## Task list
1. Please translate this sentence from the book description into Spanish: "Few believed him, but then, mysteriously, the manuscripts came to light in 2020."
2. Answer these questions from the book description:
(a) Which novel did Céline claim was part of a trilogy?
(b) Which publication called the discovery "a miracle"?
(c) According to Céline, who stole the manuscripts from his apartment?

#### Excerpt provided

Description
In an incredible turn of events, Louis-Ferdinand Céline, as if declaiming from his grave, thunders back to life: that inimitable, scorching, and monstrously powerful voice roars at us a new in this long-lost novel
Céline had long claimed that Death on the Installment Plan was part of a trilogy, and that the manuscripts of War and London had been stolen by the Resistance from his apartment, when he fled for his life—an abhorred collaborator—from Paris. Few believed him, but then, mysteriously, the manuscripts came to light in 2020. Greeted rapturously in France (“a miracle,” Le Monde; “the discovery of a great text,” Le Point), War is sure to be more controversy abroad. Though much revered as “the most blackly humorous and disenchanted voice in all of French literature” (London Review of Books), Céline is also reviled for his infamous antisemitic wartime pamphlets.

########
#### Records shown

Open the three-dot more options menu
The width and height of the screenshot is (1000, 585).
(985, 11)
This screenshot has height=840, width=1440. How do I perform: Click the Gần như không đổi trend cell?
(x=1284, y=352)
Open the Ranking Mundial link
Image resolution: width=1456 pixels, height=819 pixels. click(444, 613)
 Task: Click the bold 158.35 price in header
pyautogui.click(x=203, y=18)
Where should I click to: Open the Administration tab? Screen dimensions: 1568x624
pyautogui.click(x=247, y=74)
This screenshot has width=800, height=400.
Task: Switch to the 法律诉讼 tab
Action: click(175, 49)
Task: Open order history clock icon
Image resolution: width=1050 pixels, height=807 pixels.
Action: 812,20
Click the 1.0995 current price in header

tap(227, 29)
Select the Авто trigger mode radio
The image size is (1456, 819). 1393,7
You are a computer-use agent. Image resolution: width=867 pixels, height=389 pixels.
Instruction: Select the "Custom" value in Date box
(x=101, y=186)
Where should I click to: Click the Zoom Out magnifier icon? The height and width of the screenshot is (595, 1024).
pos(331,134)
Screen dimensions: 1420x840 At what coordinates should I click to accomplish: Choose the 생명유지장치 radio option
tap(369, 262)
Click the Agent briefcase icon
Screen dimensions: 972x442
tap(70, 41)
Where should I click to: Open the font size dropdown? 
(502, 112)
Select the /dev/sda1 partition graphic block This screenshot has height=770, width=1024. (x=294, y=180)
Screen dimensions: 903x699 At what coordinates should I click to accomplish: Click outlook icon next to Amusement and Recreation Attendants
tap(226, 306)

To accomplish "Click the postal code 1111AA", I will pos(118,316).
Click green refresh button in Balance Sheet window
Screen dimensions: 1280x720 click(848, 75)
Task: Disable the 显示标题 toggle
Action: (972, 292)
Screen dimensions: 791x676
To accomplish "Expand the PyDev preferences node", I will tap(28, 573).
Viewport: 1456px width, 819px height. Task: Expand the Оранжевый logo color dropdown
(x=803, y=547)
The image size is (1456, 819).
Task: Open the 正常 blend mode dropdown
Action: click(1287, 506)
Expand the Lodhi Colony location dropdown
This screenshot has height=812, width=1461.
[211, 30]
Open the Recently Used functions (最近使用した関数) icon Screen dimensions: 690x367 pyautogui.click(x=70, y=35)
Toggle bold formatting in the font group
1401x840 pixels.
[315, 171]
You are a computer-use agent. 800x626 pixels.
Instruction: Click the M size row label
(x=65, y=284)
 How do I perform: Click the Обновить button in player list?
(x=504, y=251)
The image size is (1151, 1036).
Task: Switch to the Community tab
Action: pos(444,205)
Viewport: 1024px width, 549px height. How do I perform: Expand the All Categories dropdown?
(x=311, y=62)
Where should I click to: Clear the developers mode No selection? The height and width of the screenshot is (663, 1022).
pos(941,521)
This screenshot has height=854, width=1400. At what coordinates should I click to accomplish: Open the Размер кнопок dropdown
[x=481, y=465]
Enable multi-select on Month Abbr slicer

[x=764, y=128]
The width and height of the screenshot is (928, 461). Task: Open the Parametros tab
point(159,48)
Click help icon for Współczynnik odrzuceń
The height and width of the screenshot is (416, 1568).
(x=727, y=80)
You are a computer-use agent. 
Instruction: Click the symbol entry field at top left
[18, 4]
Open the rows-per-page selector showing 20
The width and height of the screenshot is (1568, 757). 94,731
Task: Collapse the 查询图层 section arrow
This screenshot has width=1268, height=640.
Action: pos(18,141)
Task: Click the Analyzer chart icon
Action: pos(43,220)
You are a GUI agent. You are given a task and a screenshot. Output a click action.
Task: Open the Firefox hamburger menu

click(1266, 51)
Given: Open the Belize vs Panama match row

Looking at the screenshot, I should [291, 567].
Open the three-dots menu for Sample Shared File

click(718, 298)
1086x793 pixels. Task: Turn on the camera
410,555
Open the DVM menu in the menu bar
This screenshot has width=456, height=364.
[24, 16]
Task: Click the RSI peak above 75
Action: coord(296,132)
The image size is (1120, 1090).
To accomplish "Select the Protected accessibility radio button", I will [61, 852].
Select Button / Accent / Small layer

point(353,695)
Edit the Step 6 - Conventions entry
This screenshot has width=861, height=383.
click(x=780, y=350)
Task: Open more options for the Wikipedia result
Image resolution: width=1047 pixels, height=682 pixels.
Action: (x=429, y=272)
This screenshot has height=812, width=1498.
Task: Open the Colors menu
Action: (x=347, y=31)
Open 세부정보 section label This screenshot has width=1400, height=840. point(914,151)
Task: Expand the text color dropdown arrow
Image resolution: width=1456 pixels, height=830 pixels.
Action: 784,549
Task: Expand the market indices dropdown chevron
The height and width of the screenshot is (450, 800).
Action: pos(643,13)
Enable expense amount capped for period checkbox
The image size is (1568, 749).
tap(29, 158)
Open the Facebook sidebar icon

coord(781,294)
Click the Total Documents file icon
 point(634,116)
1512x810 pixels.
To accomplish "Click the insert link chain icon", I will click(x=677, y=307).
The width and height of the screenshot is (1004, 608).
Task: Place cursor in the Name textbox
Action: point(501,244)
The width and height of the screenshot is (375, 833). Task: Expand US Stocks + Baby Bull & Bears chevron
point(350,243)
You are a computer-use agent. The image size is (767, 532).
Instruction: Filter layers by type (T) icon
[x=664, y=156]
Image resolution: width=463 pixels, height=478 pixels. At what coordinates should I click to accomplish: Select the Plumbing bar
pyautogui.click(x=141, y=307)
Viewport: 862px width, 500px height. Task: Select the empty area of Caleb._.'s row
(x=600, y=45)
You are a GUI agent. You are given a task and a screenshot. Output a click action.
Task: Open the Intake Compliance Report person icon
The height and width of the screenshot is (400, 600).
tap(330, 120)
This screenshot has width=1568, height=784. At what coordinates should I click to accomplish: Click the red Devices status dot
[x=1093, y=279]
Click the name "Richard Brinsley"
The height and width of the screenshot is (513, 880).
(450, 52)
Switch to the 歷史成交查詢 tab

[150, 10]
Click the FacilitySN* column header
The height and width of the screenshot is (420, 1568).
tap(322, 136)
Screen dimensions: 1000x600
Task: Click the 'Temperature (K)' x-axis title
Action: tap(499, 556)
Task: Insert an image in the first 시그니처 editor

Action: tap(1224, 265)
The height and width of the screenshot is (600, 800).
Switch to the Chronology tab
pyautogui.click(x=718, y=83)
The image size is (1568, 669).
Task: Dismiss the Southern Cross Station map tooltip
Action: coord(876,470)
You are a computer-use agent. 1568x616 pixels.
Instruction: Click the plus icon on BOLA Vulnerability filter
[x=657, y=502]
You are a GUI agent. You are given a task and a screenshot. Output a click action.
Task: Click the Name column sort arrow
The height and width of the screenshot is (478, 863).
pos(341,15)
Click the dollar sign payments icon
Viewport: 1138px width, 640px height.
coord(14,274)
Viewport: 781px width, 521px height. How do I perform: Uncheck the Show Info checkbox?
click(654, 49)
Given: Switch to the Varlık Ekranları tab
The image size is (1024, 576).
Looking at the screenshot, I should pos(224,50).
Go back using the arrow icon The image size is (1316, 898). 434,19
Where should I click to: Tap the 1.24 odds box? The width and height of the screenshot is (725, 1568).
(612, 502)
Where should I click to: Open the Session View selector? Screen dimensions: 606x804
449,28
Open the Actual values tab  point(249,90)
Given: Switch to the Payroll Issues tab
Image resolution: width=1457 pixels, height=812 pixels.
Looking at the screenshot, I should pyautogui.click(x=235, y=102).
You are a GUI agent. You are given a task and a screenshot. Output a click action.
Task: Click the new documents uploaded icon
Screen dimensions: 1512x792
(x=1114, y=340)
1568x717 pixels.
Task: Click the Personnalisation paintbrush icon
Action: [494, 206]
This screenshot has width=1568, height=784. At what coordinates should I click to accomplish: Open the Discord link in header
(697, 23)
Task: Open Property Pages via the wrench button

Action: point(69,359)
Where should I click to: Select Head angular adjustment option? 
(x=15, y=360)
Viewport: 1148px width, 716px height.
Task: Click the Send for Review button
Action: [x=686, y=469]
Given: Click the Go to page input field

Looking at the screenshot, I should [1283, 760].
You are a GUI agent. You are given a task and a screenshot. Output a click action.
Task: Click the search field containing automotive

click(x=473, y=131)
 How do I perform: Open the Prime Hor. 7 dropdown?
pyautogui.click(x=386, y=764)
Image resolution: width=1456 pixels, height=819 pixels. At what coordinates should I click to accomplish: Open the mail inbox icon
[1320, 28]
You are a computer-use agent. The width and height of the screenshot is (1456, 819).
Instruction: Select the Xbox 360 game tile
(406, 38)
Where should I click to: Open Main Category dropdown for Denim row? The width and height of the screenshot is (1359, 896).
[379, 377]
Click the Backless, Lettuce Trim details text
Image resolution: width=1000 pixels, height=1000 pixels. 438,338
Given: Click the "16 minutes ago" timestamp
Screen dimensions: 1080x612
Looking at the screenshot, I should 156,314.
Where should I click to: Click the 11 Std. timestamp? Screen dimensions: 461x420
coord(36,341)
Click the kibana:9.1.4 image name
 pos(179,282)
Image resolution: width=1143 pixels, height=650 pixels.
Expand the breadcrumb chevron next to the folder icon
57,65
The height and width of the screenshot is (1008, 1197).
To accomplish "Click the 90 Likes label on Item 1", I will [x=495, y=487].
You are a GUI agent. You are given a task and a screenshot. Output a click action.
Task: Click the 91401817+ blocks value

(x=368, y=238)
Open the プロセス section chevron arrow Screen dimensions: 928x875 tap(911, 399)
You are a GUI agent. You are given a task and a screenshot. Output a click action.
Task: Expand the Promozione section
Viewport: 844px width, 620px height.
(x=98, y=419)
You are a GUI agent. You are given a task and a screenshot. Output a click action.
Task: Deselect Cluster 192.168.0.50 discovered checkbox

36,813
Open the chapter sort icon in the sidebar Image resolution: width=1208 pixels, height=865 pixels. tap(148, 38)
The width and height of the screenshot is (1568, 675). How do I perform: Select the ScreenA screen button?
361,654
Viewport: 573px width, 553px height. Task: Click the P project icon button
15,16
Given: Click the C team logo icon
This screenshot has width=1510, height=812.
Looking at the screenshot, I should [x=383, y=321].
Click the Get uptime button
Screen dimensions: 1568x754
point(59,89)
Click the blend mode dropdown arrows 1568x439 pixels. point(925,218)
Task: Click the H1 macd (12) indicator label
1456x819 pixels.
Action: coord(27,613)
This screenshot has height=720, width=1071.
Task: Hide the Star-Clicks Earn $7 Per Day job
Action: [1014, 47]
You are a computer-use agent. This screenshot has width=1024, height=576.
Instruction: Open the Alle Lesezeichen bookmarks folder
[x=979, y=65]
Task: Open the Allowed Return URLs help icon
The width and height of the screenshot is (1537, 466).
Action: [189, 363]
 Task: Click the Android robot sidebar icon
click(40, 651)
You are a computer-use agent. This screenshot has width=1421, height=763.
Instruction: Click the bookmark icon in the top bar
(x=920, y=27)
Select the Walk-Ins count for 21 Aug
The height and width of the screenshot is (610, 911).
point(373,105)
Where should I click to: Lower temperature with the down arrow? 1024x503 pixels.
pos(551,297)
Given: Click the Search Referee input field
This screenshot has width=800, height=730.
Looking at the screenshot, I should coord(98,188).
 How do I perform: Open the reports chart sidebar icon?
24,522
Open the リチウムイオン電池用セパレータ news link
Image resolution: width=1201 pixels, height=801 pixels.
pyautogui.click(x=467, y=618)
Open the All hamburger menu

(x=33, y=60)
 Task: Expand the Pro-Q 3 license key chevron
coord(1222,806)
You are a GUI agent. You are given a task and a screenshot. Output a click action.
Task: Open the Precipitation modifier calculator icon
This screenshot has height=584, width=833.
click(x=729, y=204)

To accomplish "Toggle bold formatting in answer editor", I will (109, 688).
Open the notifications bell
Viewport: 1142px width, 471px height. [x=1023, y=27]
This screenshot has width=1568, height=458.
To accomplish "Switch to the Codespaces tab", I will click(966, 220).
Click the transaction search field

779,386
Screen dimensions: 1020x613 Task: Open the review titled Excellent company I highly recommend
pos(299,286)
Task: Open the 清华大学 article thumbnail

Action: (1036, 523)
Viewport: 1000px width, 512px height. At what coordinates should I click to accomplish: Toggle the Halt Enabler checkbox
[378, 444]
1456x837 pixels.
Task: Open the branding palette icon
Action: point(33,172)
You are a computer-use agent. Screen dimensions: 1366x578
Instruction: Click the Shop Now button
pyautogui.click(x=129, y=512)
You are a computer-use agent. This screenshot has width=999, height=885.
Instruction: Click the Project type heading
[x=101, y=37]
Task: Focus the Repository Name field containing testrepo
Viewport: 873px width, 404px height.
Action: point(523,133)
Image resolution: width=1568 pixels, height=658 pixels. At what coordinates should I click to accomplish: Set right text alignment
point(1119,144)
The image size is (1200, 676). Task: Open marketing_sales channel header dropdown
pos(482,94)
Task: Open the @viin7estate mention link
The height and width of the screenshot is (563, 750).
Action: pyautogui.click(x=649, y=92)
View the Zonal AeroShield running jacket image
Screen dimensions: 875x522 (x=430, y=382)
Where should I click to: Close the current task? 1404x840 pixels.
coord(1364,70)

########

## Solution set
1. Pocos le creyeron, pero entonces, misteriosamente, los manuscritos salieron a la luz en 2020.

2.
(a) Death on the Installment Plan
(b) Le Monde
(c) The Resistance